Abstract—All-digital millimeter-wave (mmWave) massive multi-user multiple-input multiple-output (MU-MIMO) receivers enable extreme data rates but require high power consumption. In order to reduce power consumption, this paper presents the first resolution-adaptive all-digital receiver ASIC that is able to adjust the resolution of the data-converters and basebandprocessing engine to the instantaneous communication scenario. The scalable 32-antenna, 65 nm CMOS receiver occupies a total area of 8 mm<sup>2</sup> and integrates analog-to-digital converters (ADCs) with programmable gain and resolution, beamspace channel estimation, and a resolution-adaptive processing-in-memory spatial equalizer. With 6-bit ADC samples and a 4-bit spatial equalizer, our ASIC achieves a throughput of 9.98 Gb/s while being at least  $2 \times$  more energy-efficient than state-of-the-art designs.

### I. INTRODUCTION

Future wireless communication systems are expected to operate at millimeter-wave (mmWave) frequencies to exploit large amounts of unoccupied contiguous bandwidth [1]. Multipleinput multiple-output (MIMO) can be utilized to combat the strong path loss at mmWave frequencies while enabling improvements in spectral efficiency by supporting multi-user (MU) communication [2]. However, the concoction of wide bandwidths and large antenna arrays at the basestation (BS) results in a number of serious implementation challenges.

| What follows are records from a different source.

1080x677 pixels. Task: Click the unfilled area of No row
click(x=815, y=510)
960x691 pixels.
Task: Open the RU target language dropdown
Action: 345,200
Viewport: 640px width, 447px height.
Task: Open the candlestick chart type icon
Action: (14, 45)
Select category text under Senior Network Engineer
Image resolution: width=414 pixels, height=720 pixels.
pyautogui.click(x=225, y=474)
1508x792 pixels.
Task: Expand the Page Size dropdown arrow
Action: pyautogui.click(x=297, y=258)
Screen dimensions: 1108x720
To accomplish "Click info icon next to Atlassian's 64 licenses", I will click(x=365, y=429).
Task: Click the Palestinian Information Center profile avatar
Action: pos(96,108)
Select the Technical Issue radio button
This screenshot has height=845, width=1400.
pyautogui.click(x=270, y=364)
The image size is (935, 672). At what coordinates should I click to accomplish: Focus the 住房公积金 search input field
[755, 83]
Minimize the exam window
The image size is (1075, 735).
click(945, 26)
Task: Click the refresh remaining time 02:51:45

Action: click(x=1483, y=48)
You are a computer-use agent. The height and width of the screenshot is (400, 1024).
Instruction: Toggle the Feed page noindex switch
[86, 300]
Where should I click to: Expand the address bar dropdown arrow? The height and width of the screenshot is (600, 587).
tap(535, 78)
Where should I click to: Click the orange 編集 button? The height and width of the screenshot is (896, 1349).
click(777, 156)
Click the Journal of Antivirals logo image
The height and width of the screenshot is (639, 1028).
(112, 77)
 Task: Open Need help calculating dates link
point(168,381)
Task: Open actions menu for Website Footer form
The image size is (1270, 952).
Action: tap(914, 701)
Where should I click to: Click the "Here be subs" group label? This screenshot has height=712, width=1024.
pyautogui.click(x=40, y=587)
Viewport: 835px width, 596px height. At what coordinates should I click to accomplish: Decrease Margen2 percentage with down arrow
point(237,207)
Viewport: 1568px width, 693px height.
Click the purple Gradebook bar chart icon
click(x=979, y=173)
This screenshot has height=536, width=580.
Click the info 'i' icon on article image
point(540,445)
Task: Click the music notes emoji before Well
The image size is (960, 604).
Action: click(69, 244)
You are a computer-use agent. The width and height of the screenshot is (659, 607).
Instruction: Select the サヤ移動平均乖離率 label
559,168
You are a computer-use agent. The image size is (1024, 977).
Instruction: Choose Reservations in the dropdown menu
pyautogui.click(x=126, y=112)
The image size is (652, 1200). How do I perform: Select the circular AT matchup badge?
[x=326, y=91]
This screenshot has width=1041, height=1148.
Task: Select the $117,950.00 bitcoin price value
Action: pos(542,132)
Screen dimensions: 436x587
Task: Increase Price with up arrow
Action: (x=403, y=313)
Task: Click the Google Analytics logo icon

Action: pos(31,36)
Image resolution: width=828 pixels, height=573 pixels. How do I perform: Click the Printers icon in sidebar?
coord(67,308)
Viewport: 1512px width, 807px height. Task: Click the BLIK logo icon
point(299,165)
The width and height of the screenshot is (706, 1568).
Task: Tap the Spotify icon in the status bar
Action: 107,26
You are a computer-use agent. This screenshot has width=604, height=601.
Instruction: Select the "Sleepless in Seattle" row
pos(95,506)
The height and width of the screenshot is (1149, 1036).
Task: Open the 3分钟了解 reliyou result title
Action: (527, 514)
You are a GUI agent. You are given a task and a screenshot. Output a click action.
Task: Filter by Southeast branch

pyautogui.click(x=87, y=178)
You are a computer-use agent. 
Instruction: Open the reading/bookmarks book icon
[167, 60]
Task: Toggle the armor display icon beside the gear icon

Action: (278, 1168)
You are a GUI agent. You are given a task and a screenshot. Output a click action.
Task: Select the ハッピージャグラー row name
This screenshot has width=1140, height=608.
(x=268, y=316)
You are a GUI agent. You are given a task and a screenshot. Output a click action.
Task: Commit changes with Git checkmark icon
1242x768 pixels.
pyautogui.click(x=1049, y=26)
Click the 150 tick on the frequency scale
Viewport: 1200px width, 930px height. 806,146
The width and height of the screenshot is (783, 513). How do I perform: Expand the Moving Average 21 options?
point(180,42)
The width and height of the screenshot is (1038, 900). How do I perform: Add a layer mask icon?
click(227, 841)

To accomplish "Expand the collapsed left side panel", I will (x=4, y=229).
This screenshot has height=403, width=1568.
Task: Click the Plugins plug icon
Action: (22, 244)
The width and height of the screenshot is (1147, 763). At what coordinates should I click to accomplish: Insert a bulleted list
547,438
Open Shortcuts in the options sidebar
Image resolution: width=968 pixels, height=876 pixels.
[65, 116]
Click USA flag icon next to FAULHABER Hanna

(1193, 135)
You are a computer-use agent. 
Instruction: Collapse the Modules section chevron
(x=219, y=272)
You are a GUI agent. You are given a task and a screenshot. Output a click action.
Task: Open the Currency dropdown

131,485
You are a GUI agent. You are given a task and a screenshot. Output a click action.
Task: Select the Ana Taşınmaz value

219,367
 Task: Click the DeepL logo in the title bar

Power consumption is a major concern in the design of such mmWave massive MU-MIMO systems. While hybrid analog-digital BS architectures have been proposed to address this issue [3], they are limited in their spatial-multiplexing capabilities resulting in a spectral efficiency loss. In contrast, alldigital BS architectures, with one radio-frequency (RF) chain and dedicated analog-to-digital converters (ADCs) for each antenna, are able to realize the full potential of massive MU-MIMO while achieving comparable RF power consumption to hybrid architectures [4], [5]. However, in order to achieve comparable power consumption to hybrid solutions, all-digital BS architectures must rely on low-resolution ADCs [6] and low-resolution digital baseband processing [7]. As it has been shown in [8], [9], the required resolution of ADCs and baseband processing depends on the system conditions, such as the number of user equipments (UEs), the modulation scheme, and the channel propagation scenario. This implies that energy-efficient all-digital BS architectures should dynamically adapt the ADC and baseband-processing resolutions to the instantaneous communication scenario, as opposed to hardwiring those parameters for the worst case during design time.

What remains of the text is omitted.